[Records drawn from a dataset]
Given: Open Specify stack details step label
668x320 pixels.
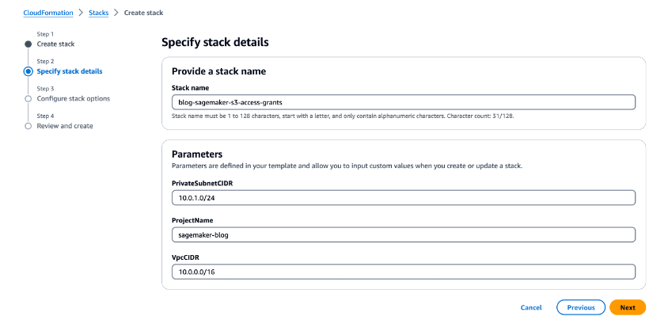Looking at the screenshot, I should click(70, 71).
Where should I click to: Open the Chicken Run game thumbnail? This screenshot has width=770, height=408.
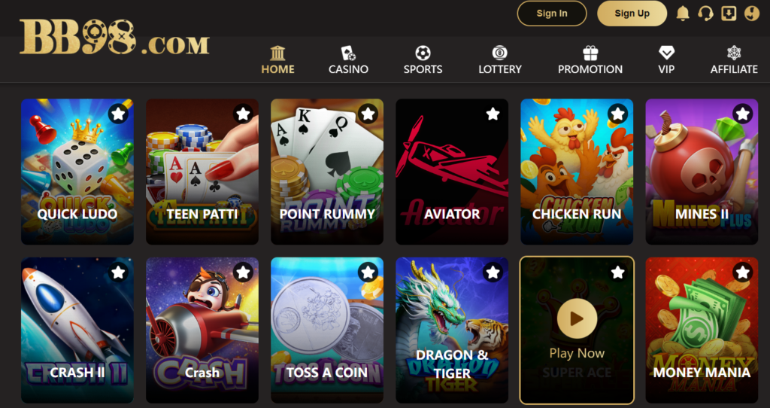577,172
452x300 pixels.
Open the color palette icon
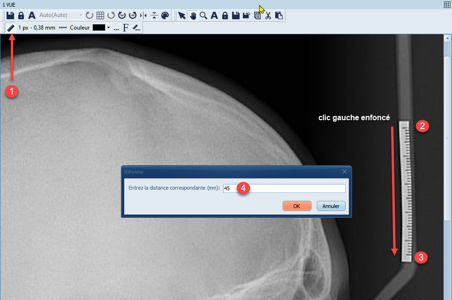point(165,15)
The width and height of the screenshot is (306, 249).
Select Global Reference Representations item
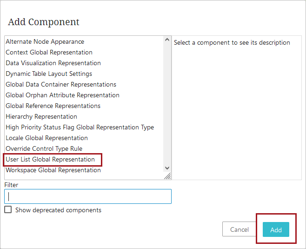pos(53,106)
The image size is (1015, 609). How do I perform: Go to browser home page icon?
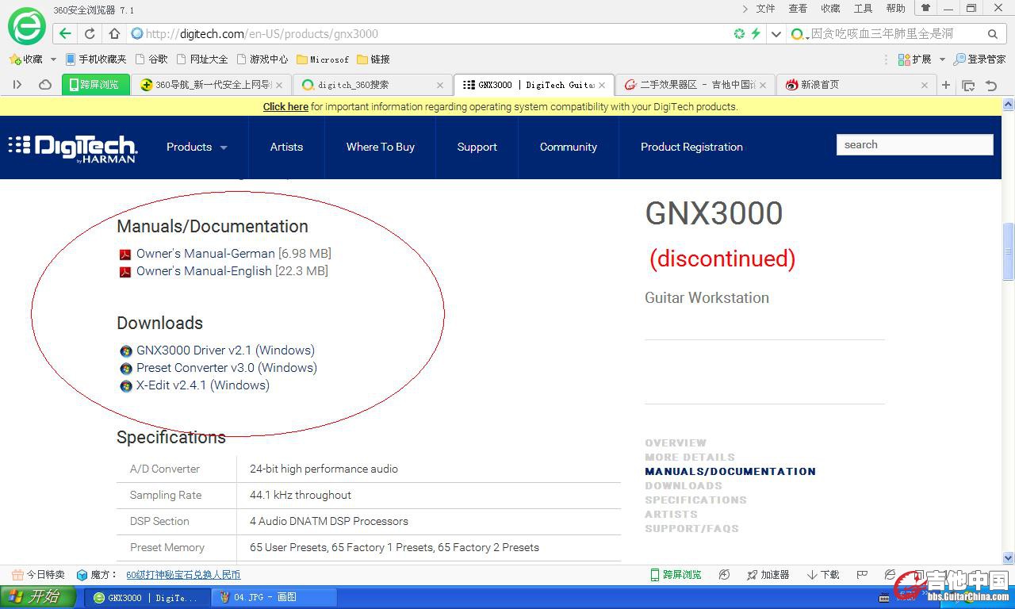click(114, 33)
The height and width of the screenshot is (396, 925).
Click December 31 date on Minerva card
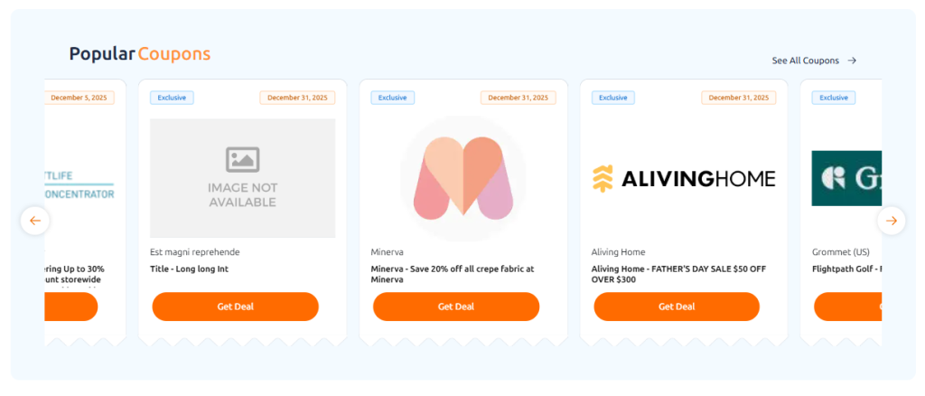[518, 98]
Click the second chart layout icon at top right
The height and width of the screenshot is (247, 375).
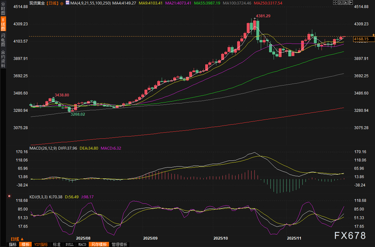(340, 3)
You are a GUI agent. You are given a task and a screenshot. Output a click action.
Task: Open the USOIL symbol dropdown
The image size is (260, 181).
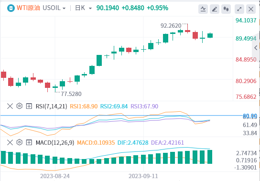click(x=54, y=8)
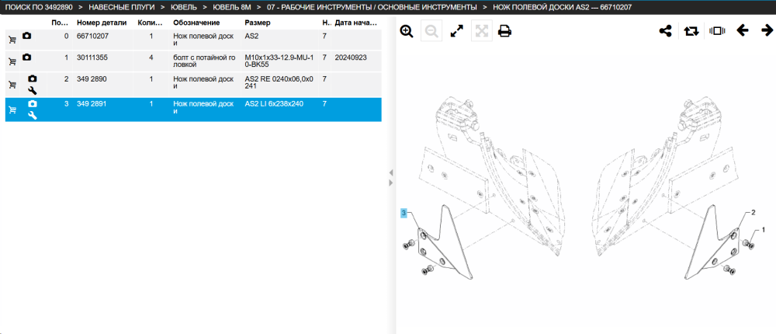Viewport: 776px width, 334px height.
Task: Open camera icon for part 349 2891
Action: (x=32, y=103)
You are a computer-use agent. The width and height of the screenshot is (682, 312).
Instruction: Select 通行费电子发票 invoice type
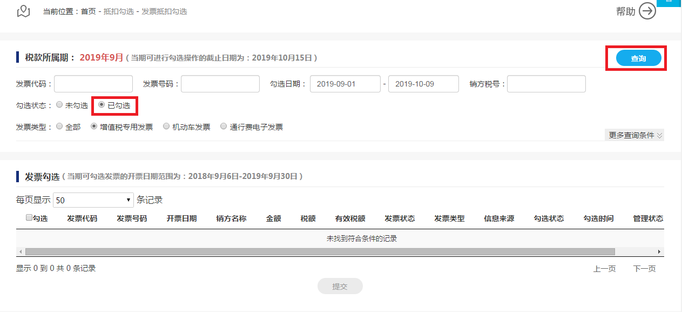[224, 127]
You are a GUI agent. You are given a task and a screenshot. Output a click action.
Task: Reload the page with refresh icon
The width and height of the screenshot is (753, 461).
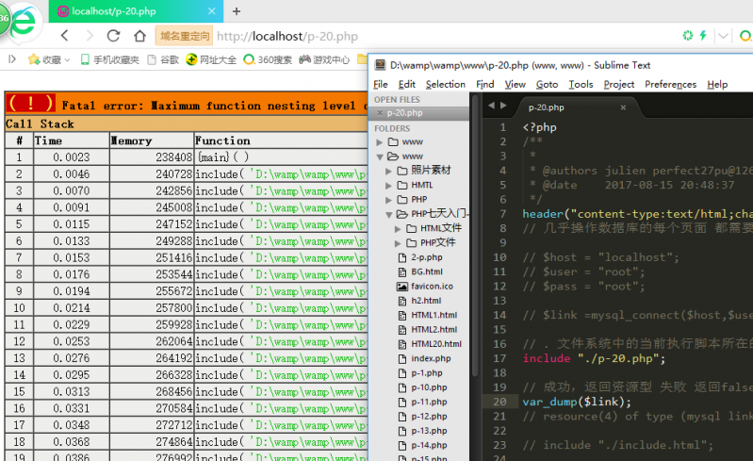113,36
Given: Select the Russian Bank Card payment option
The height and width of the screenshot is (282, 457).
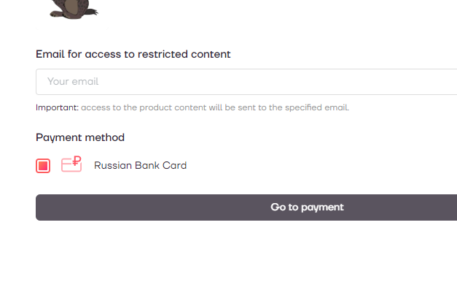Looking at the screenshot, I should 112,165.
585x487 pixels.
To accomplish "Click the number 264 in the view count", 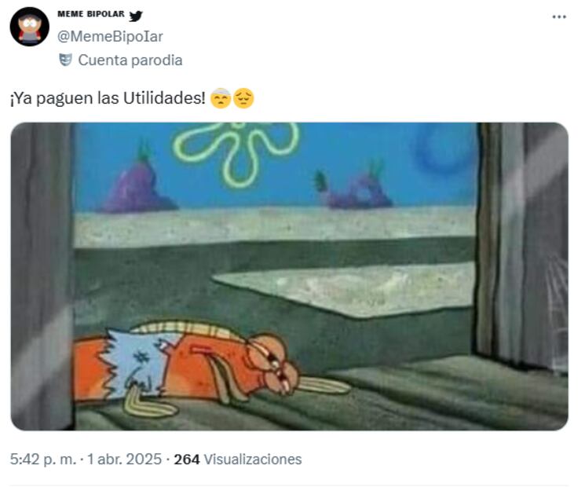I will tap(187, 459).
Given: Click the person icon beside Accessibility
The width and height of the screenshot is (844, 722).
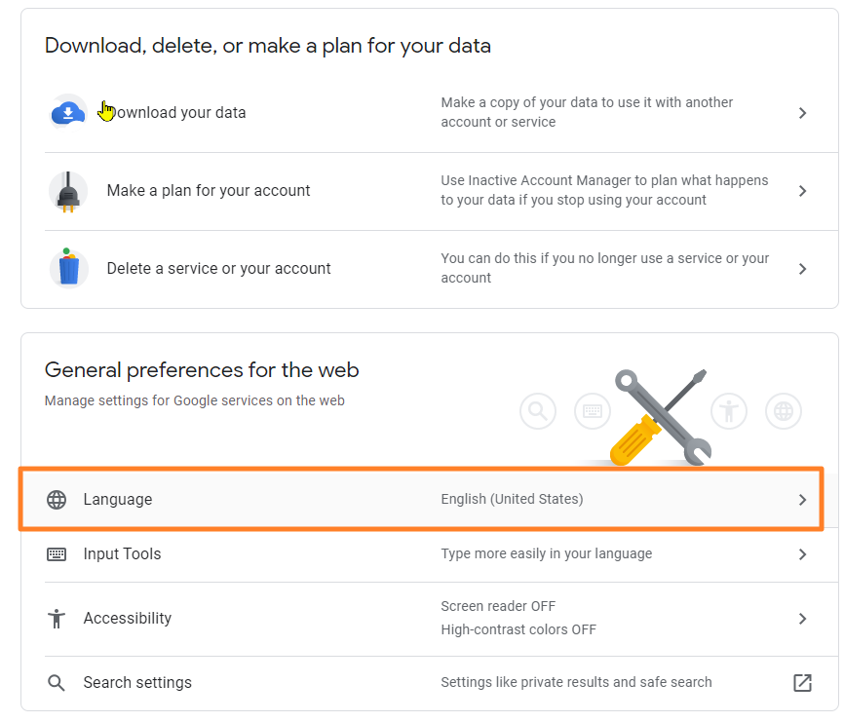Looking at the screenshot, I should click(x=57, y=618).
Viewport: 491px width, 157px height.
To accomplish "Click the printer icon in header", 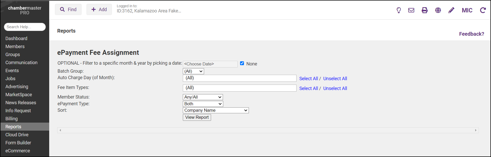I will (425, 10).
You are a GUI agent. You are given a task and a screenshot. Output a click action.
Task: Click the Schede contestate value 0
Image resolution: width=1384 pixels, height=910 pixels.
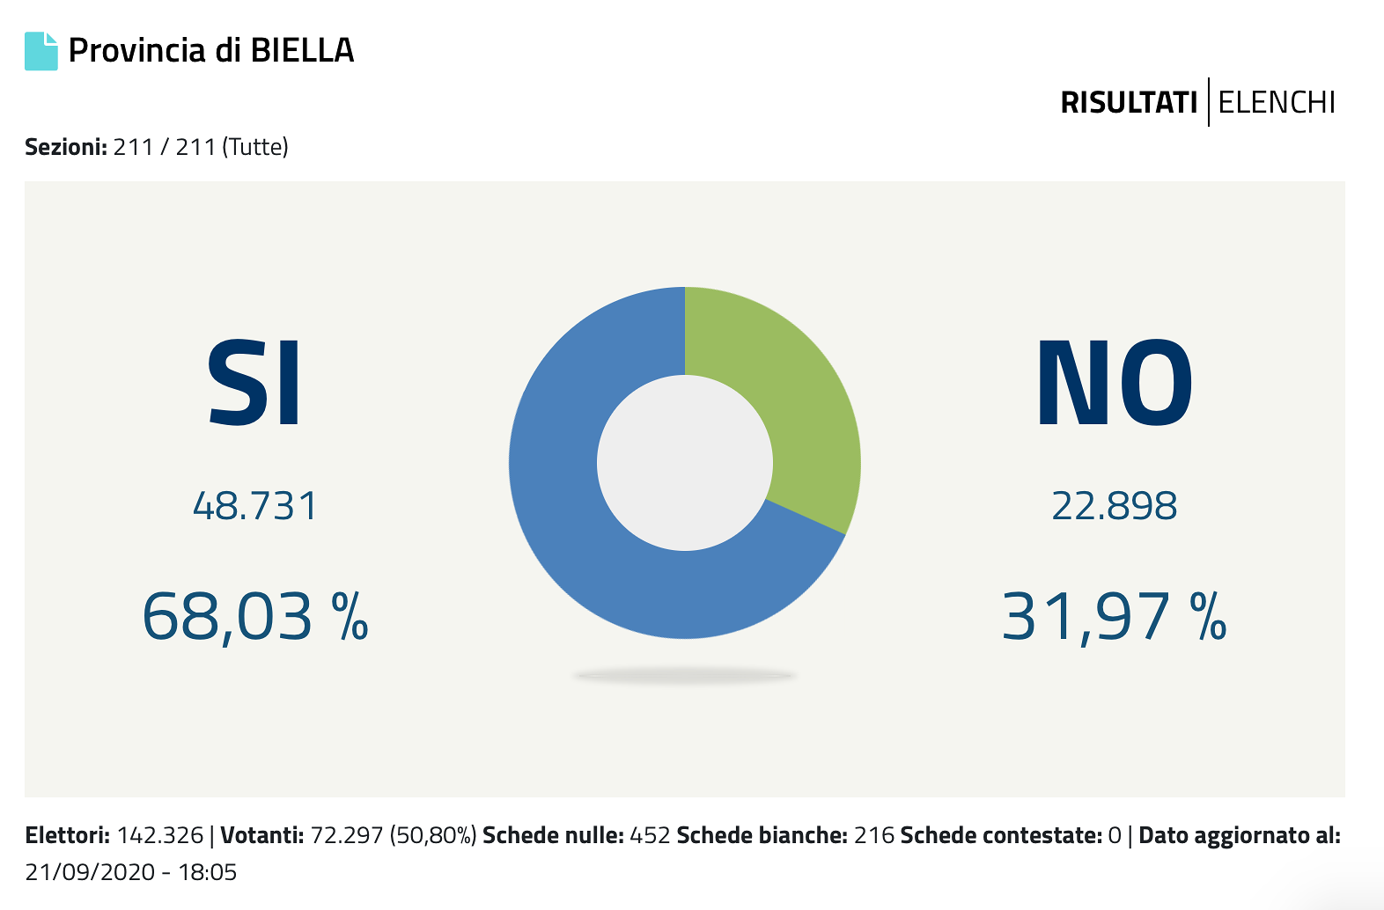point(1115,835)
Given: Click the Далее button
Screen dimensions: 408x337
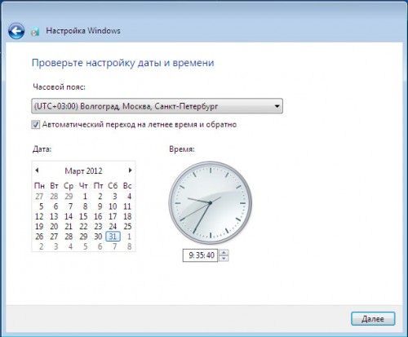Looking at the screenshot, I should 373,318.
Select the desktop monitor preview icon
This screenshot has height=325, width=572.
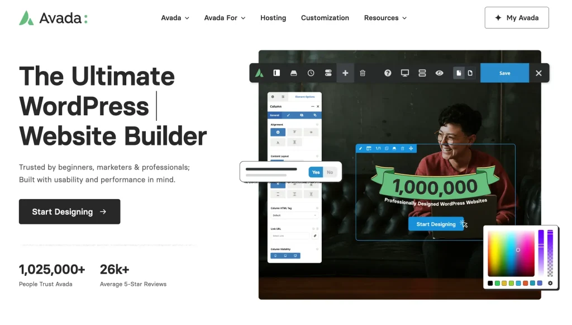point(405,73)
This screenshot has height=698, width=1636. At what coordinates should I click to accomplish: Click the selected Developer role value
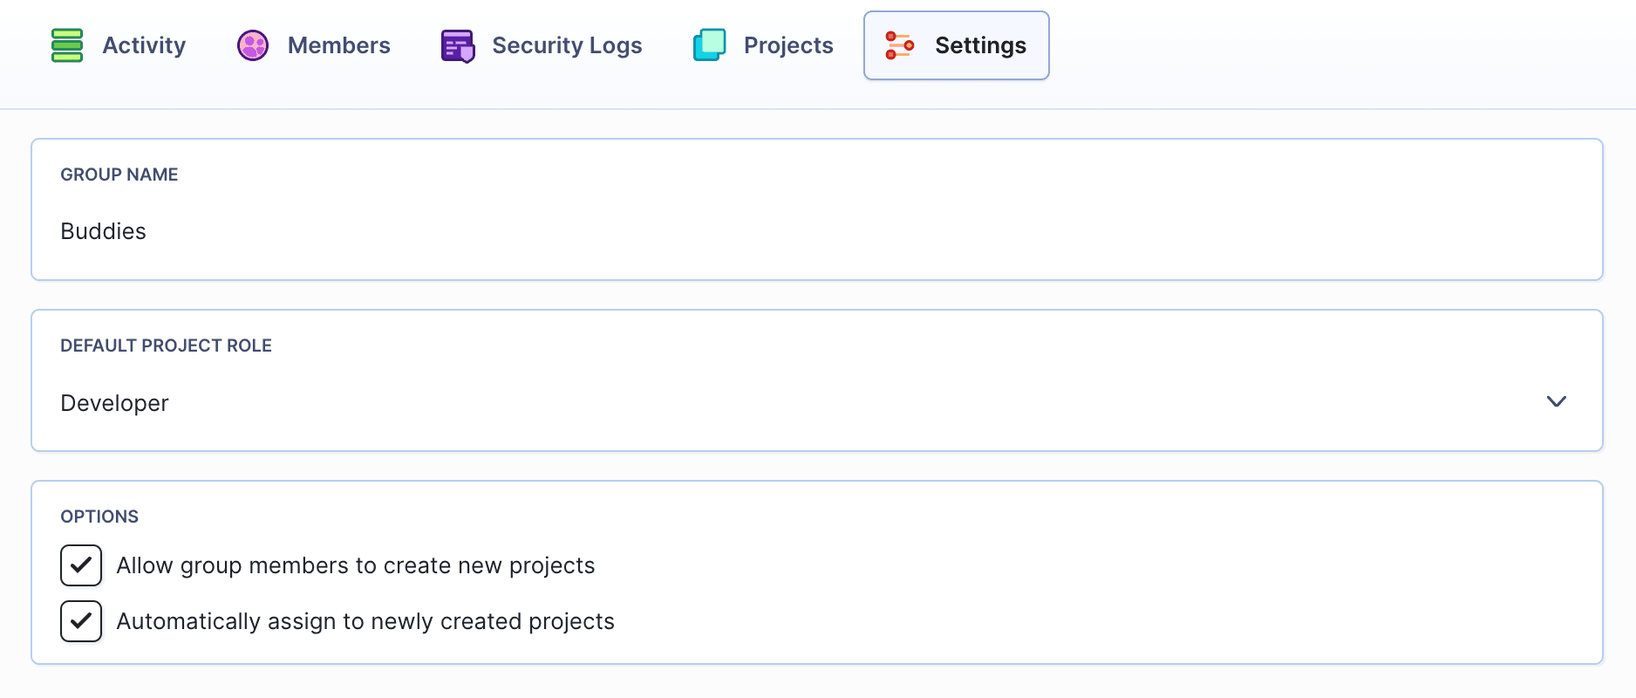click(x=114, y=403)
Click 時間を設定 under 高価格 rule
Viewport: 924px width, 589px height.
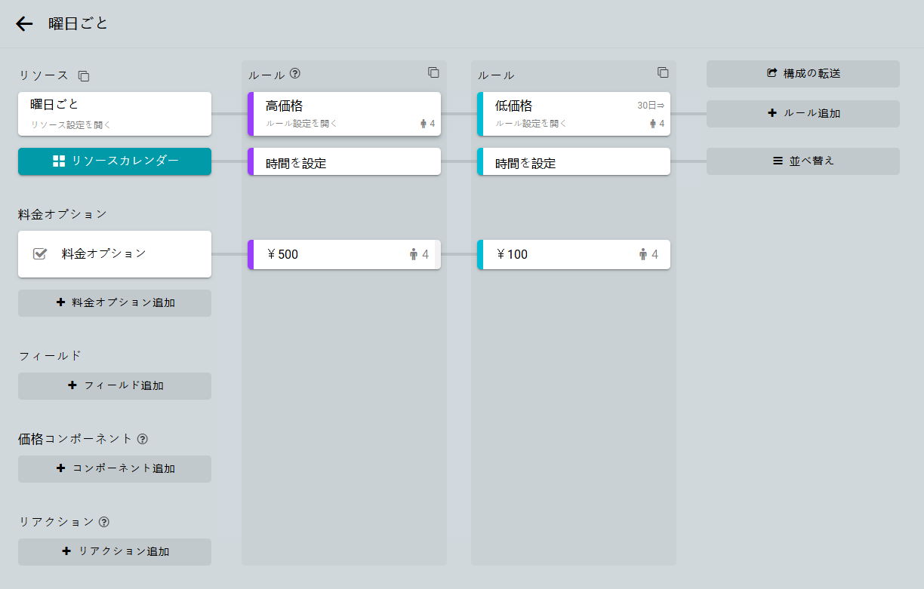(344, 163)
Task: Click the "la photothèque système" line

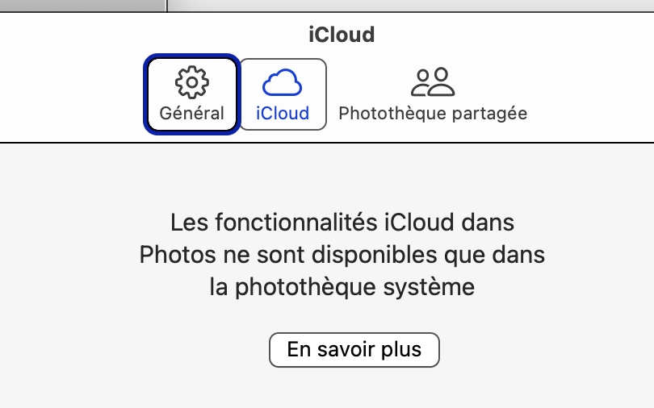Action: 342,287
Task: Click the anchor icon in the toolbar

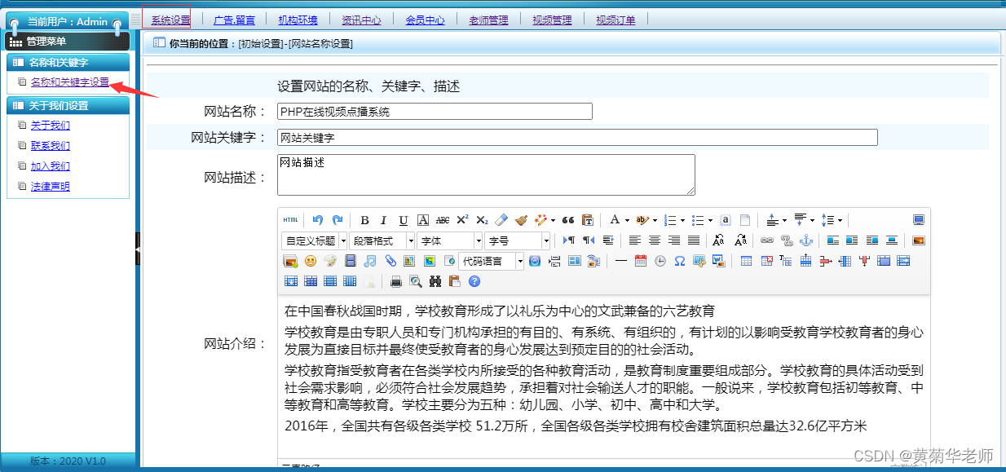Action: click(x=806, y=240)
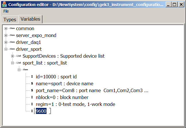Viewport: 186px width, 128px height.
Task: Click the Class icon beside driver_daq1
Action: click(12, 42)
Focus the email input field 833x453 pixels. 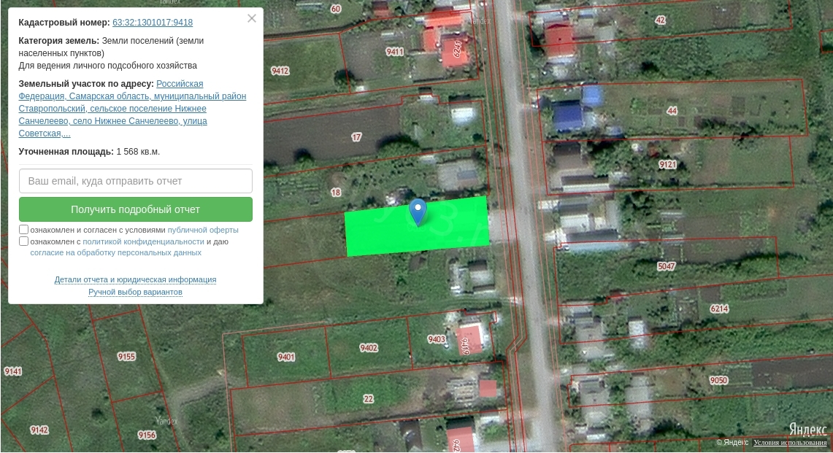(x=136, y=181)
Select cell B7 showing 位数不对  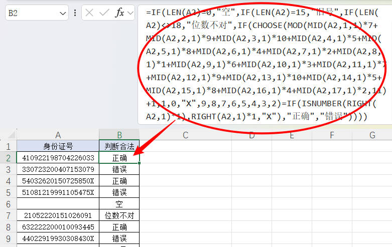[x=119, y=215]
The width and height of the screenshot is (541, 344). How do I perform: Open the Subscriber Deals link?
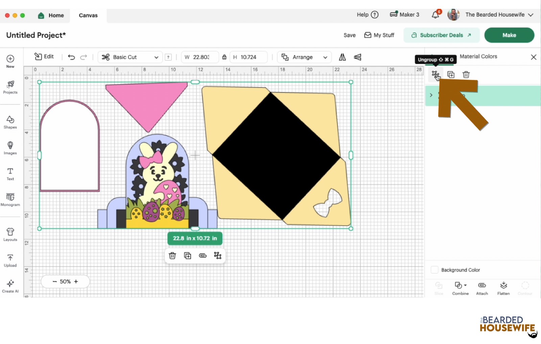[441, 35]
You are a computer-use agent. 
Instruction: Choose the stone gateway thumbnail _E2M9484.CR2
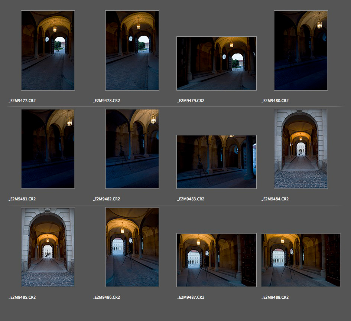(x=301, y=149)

▶ **Task item**
Look over the records above and copy each line that includes the string "computer".

▶ **Task answer**
You are a computer-use agent. The width and height of the screenshot is (682, 312).
You are a computer-use agent. 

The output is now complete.